++++ Provided information

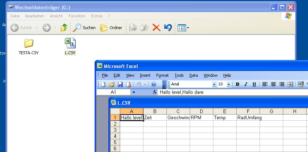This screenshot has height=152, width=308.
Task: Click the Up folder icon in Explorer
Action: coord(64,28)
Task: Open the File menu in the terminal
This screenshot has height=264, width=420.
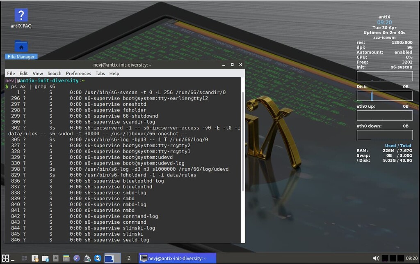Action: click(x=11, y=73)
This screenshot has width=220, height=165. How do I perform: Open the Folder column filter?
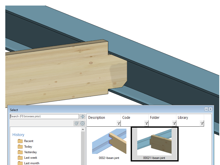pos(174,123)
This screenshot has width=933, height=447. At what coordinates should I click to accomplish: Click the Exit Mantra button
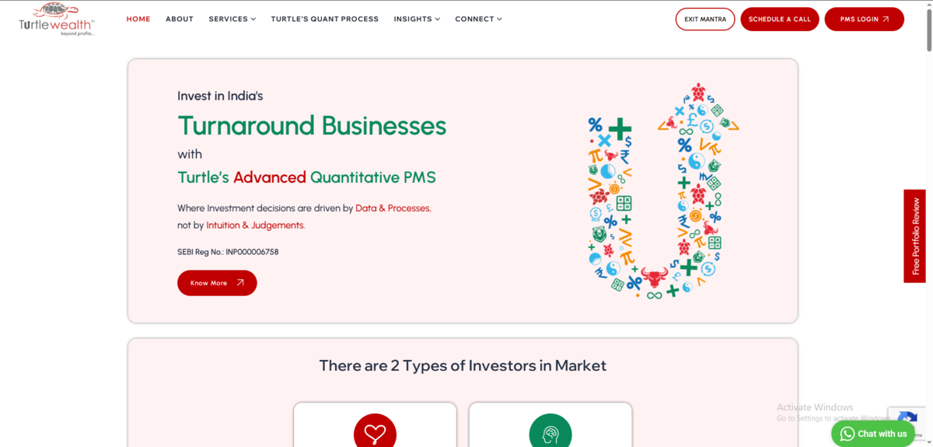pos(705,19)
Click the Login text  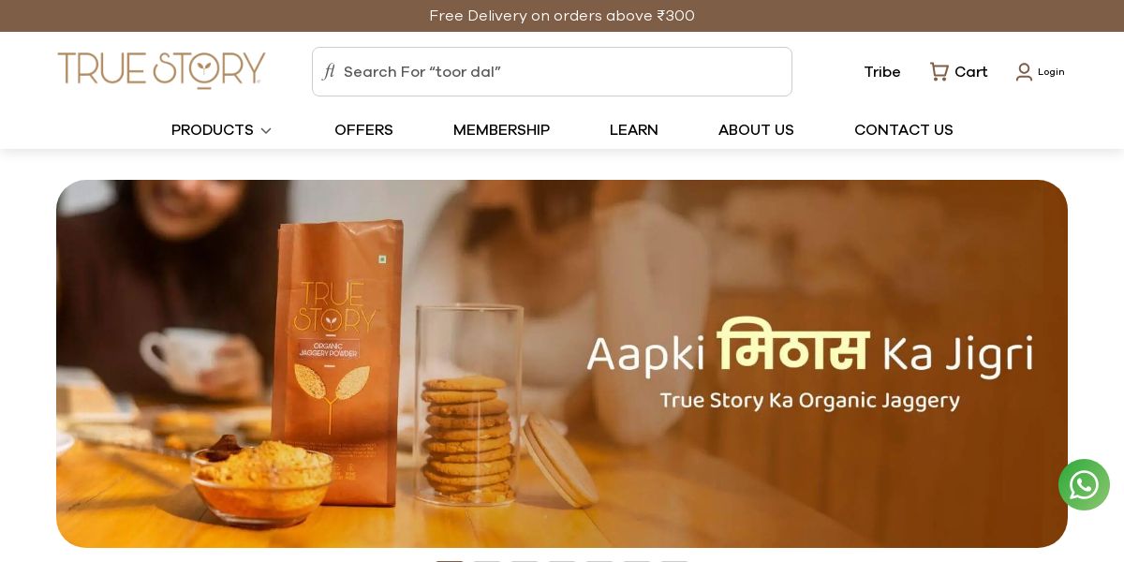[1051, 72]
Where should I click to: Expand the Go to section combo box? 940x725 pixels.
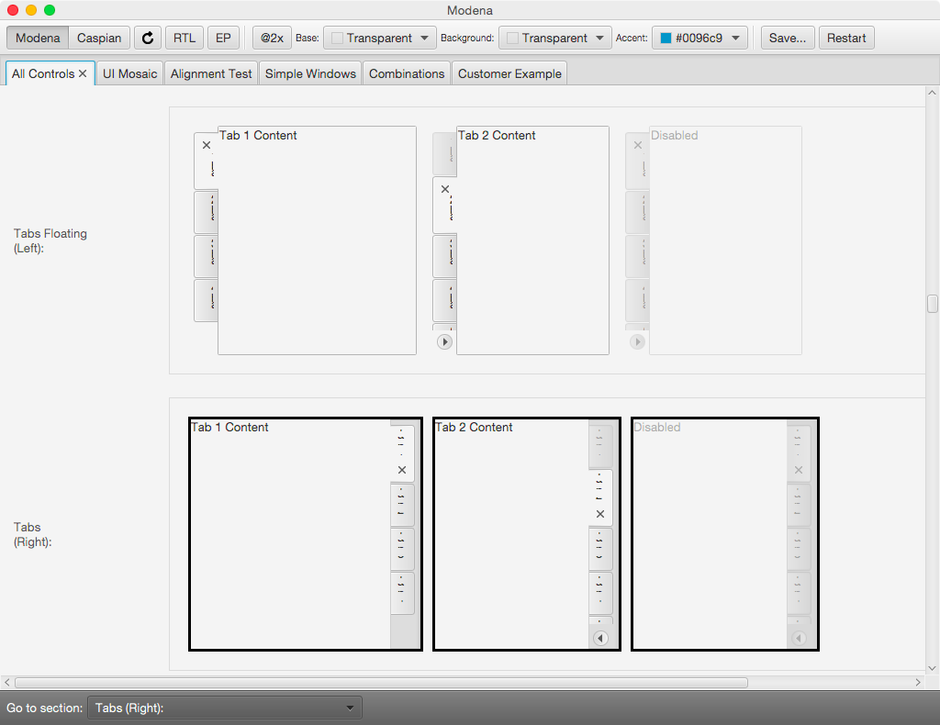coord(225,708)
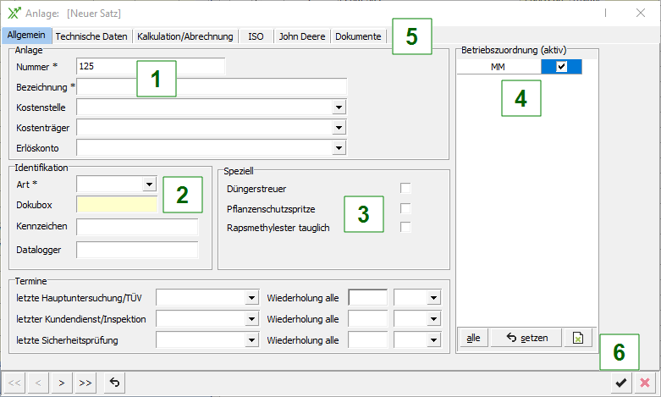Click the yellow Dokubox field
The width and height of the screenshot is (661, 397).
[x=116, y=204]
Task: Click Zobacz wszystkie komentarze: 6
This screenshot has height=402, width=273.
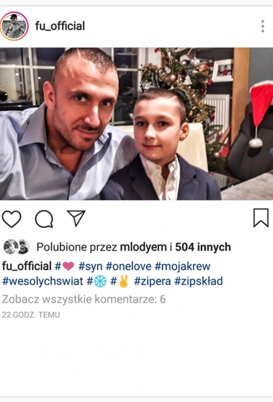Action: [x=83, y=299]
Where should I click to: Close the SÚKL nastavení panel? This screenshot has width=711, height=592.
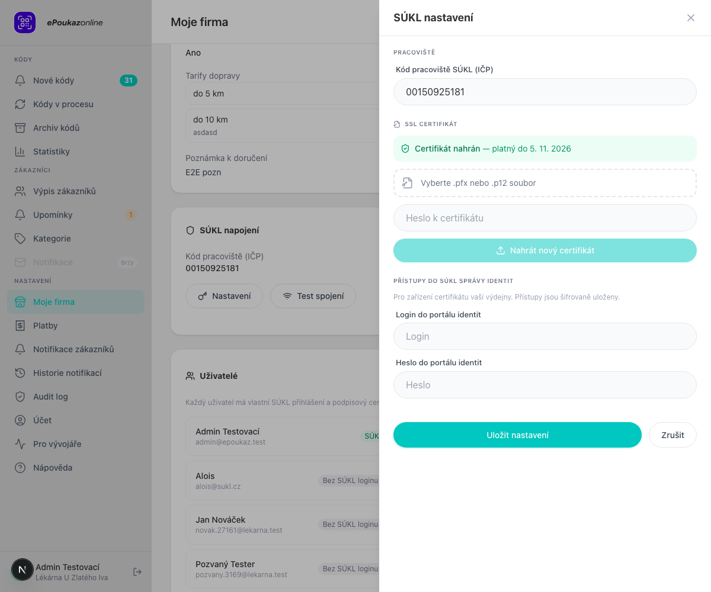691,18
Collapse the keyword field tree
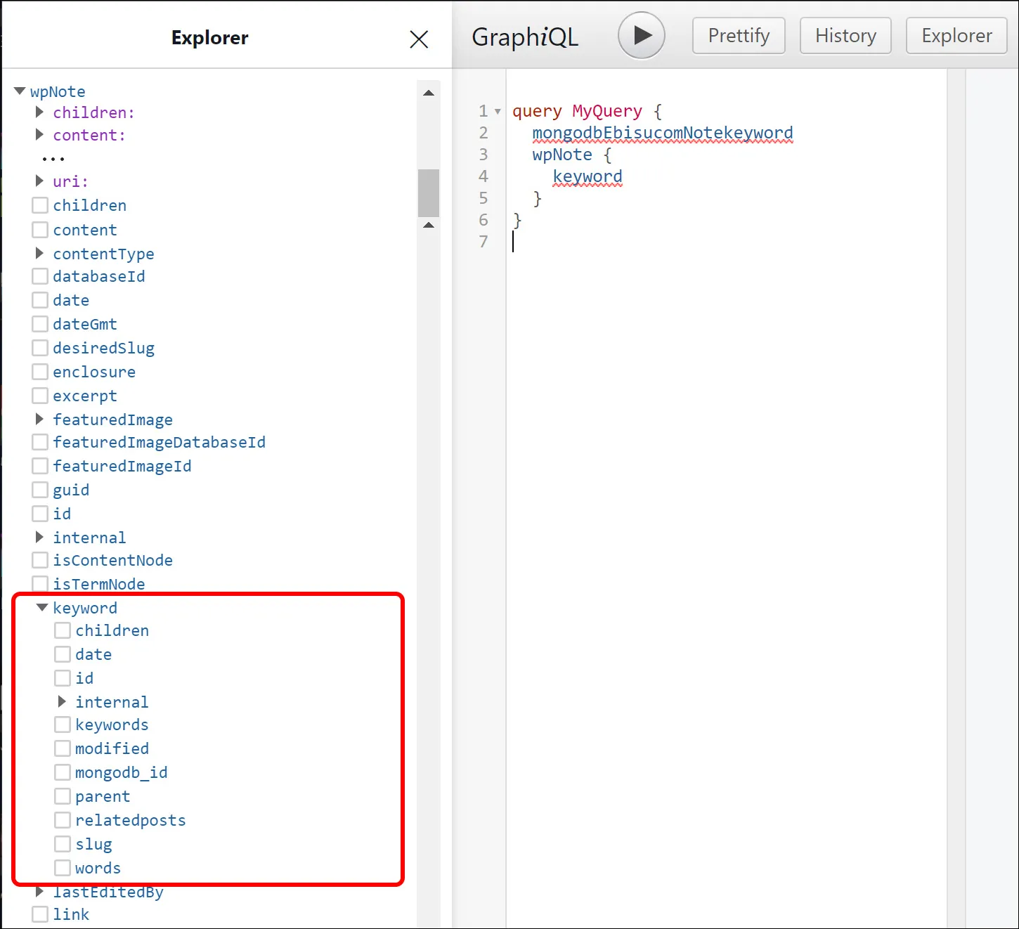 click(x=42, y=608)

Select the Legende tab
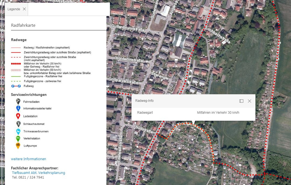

++++++++
++++ Provided information

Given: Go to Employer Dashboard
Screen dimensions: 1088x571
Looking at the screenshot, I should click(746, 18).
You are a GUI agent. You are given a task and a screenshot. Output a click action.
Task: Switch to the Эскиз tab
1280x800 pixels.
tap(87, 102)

++++++++

# Requirement:
Above are records with pictures. Reproduce exactly only the lines from the line with "Where should I click to: Close" through the line with "Select the Legende tab", both ends included, and leave the pictures out.

# Written solution:
Where should I click to: Close the SÚKL nastavení panel? This screenshot has width=711, height=592.
691,18
Collapse the keyword field tree
 click(x=42, y=608)

Select the Legende tab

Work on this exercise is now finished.